*SUPPLIED TEXT*

# Two Pens



## BernieW (Sep 12, 2006)

Here is another Hot Pink that was ordered Friday and a teachers pen that is for my DIL. Those pens are kinda cool. They have blue ink on one end of course the blue acrylic and red ink on the other end with red acrylic with walnut in the center. Had to order 10 more pink blanks Saturday. Also did a Hollow Form Vase today but the finish is drying. Will post in a couple of days.


----------



## TwoSkies57 (Feb 23, 2009)

Bernie..

Do those also come in mechanical pencils? .5 lead?


----------



## BernieW (Sep 12, 2006)

The lead for the pencil is .7mm. I think I have only seen one pencil kit in .5mm and can't remember where or who sold it. If I find it I will let you know.


----------



## TwoSkies57 (Feb 23, 2009)

Bernie... 

thank ya very much.. I'm looking for a .5 in a slimline style. If you do run across something like that, let me know and if your interested, we'll do a lil business....

*LISTED RECORDS*
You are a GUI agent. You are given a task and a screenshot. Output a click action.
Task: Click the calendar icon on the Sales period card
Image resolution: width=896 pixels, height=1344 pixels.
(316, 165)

==

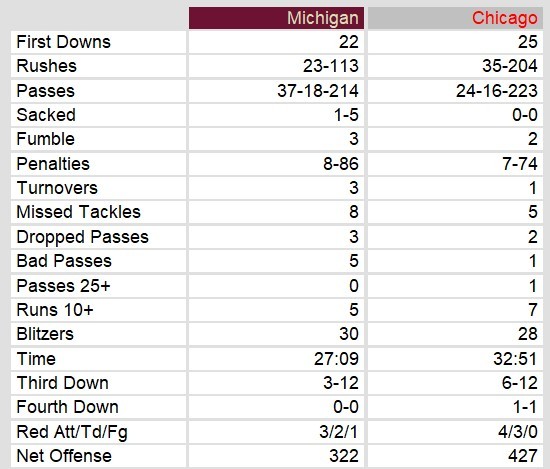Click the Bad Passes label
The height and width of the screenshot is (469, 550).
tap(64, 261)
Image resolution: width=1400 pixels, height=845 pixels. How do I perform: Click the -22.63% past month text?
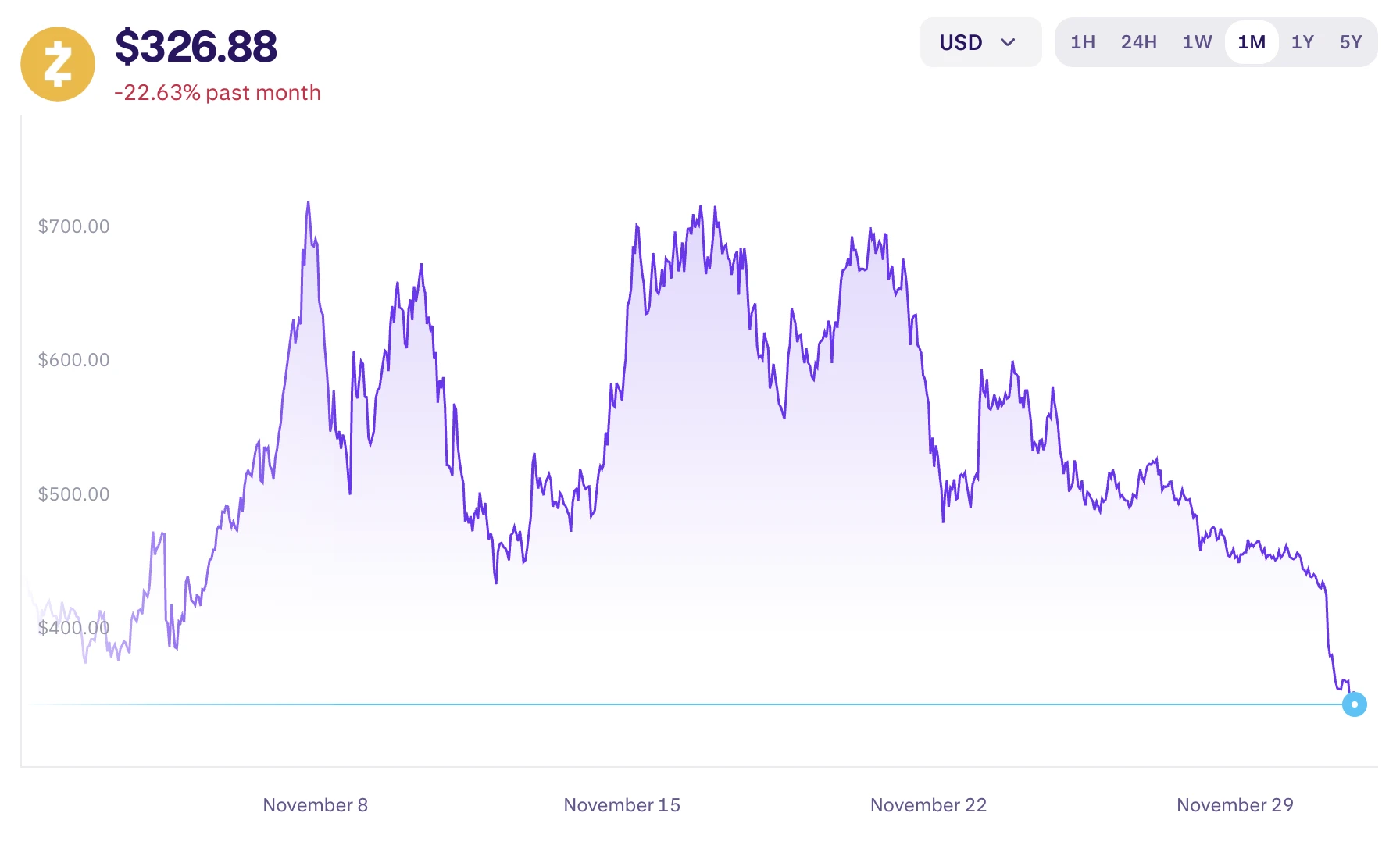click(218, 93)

*WHAT YOU NEED TO DO*
1. Please list every material the pen thread gives for the teachers pen, including the inks.
2. Carry the pen thread forward from its last post.

*RESPONSES*
1. Blue ink, blue acrylic, red ink, red acrylic, walnut

2.
bill


----------



## harrysin (Jan 15, 2007)

Bernie, you're really tempting me to get back into my shed and see if the lathe still works!
That unique double ender, is it two standard kits end to end?


----------



## BernieW (Sep 12, 2006)

Harry the double ender is just the nibs and the twist mechanism pressed into the two small acrylic ends. The middle walnut piece slips over both twist mechanisms.

Good to see ya back Harry.


----------



## vikingcraftsman (Mar 31, 2006)

Another nice set.


----------



## Dr.Zook (Sep 10, 2004)

Nice Bernie, nice.


----------



## Bob N (Oct 12, 2004)

Great pair Bernie! I'm just a little concerned about you and "hot pink" lately.... you seem to be taking a liking to it. 

What.... Only 52 days left?


----------



## xplorx4 (Dec 1, 2008)

Bernie scores again!!


----------



## BernieW (Sep 12, 2006)

Thanks again. Yep Bob 52 days left. Not that I am counting or anything like that.:yes4:


----------



## dustmaker (May 18, 2009)

A couple more beauties, Bernie. I like how you mixed up colors on the teacher's pen. I look forward to the vase. I keep writing letters to Santa to bring me those extra accessories I need to start trying some of these other things...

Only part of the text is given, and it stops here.